Keys-Gamarra, a family law attorney, is currently a member of the Fairfax County School Board. The endorsement by Del. Plum, a widely respected veteran of Virginia politics, is huge as Keys-Gamarra is running in a competitive primary for House District 7.
🚩The primary is June 20. Early voting stared on May 5.
Del. Ken Plum announced his retirement on Feb. 22, after 44 years of service in the Virginia General Assembly. The announcement was part of a wave of retirements in the 2023 election cycle as the result of redistricting in 2020.
Karen Keys-Gamarra is one of the most powerful Black women in Virginia. Along with current Virginia Lt. Governor Winsome Sears (1,658,000 votes), SD33 candidate and former Del. Jennifer Foy (98,000 votes in the 2021 gubernatorial primary), Congresswoman Jennifer McClellan (82,000 votes) and Phyllis Randall (63,000 votes), who is Chair of the Board of Supervisors for Loudoun County — Keys-Gamarra is one of the most powerful Black women in Virginia, in terms of vote totals — with the second highest vote total of any Black women in Virginia’s history with 179,000 votes.
After being elected county-wide in Fairfax to sever on the School Board in 2017, Keys-Gamarra easily re-elected in 2019.

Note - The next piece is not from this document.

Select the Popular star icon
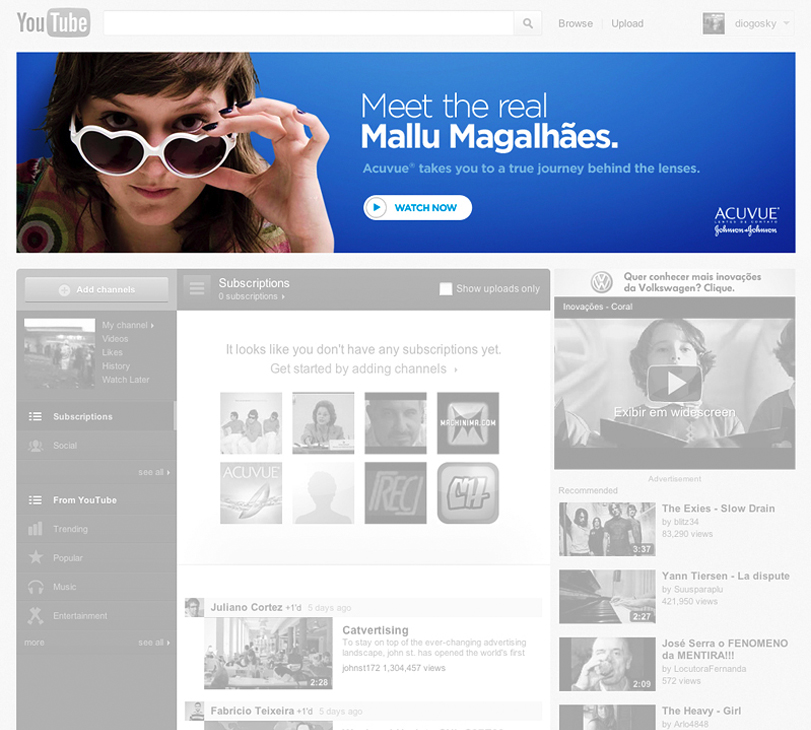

In his Feb. 22, letter to constituents announcing he would not seek re-election, Del. Plum touched on the sweep of history he has witnessed as a member of the Virginia General Assembly:
I could not be prouder than I am of the members of the Democratic caucus who succeed me. The caucus is made up of more women than men, persons of color, a different generation, and a broader perspective than has ever been represented in the State Capitol.
Even Capitol Square looks different than it did when I first arrived. The oversize statue of Robert E. Lee that dominated the original House of Delegates chamber has been removed. The statue of Governor and later Senator Harry F. Byrd that stood by the sidewalk between legislative offices and the Capitol is gone as is the tight hold of his conservative grip on state government that stifled the state’s development for more than a half-century.
Signifying the changes that have occurred over recent years is a memorial dedicated to the Indigenous people who occupied the area we now call a state for thousands of years before the English arrived. A unique memorial pays tribute to the women who contributed mightily to the state’s history, and a civil rights memorial now stands featuring Barbara Johns who led a school walkout that launched the Civil Rights Movement in the state and led to the end of school segregation.
Plum represented the 36th District since 1982. He earlier served from 1978 through 1980. His district includes a large part of Fairfax County and all of Reston.